#### Requirement:
Exact copies of all the lines below are required.

#### Input:
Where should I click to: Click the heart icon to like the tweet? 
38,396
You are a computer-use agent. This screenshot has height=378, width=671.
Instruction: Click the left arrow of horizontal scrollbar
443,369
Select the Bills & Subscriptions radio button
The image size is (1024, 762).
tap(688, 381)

#### Answer below:
Where should I click to: Click the heart icon to like the tweet? 
38,396
You are a computer-use agent. This screenshot has height=378, width=671.
Instruction: Click the left arrow of horizontal scrollbar
443,369
Select the Bills & Subscriptions radio button
The image size is (1024, 762).
tap(688, 381)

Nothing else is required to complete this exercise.